A destination des sinistrés qui ont déjà beaucoup à faire, Stéphane Penet nous livre le mode d'emploi pour ouvrir les démarches d'indemnisation. Ainsi, pour lancer les dossiers, le délai de 5 jours est-il ouvert depuis samedi matin. Le dimanche ne comptant pas, les assurés ont jusqu'u vendredi 30 janvier au plus tard pour alerter leur compagnie d'assurance. «Dans un premier temps, pas besoin d'être très précis, une approximation des dégâts suffit», assure Stéphane Penet.
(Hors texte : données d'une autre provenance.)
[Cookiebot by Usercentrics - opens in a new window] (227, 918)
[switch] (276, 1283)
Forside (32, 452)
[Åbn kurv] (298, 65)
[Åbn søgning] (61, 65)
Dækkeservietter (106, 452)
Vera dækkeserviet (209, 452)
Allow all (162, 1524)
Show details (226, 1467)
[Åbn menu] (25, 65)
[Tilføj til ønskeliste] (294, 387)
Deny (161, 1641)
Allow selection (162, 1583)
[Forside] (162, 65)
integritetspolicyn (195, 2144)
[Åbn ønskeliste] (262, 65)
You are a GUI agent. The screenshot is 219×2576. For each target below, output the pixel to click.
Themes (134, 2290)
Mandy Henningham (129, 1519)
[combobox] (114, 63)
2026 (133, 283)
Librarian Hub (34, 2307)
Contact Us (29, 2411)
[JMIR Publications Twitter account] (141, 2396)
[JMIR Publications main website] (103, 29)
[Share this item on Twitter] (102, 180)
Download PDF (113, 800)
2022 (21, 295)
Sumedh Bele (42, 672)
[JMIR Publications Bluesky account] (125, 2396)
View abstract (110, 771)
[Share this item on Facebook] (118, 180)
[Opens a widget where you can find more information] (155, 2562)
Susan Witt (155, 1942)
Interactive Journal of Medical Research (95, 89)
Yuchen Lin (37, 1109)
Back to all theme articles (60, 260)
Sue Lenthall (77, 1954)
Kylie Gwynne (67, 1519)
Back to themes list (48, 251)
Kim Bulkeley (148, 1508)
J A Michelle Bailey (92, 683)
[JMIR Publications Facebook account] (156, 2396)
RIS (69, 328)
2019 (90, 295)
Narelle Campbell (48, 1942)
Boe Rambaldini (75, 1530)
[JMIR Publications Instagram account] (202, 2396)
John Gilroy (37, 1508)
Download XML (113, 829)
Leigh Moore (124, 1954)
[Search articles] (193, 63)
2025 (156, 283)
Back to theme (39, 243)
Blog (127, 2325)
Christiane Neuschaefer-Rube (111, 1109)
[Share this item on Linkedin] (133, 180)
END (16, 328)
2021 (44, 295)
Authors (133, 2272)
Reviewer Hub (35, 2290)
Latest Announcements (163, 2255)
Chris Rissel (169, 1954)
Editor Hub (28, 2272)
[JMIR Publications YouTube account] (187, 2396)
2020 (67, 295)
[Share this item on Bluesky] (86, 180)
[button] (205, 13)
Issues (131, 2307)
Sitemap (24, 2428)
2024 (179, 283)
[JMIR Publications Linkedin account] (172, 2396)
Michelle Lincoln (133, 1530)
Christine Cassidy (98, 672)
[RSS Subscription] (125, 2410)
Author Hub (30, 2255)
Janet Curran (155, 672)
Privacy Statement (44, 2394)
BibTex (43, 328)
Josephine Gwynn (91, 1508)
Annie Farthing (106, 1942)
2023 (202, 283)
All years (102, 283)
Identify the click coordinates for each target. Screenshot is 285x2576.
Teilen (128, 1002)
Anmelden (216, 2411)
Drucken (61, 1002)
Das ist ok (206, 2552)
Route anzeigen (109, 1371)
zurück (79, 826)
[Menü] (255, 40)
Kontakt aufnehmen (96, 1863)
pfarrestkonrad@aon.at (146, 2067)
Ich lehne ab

Pour les voitures, c'est le contrat d'assurance auto qui joue à condition de contenir une garantie "dommages" (incendie, vol) et qui inclut obligatoirement une garantie tempête. Les véhicules au tiers ne seront pas garantis.
Les dégâts causés par le vent ne nécessitent pas que les communes aient déclenché la procédure d'état de catastrophe naturelle (les dégradations causées par le vent devraient représenter 80 à 90% des dégâts entraînés par Klaus). En revanche, pour ceux provoqués ensuite par les pluies, l'indemnisation est accélérée si la procédure est déclenchée.
Enfin, il conseille de protéger ce qui peut l'être en attendant le passage des experts. Sauf s'il faut une qualification particulière pour le faire. Pour les toitures, par exemple... si on chute la figure du toit en remettant une tuile, ce dommage-là risque de ne pas être indemnisé.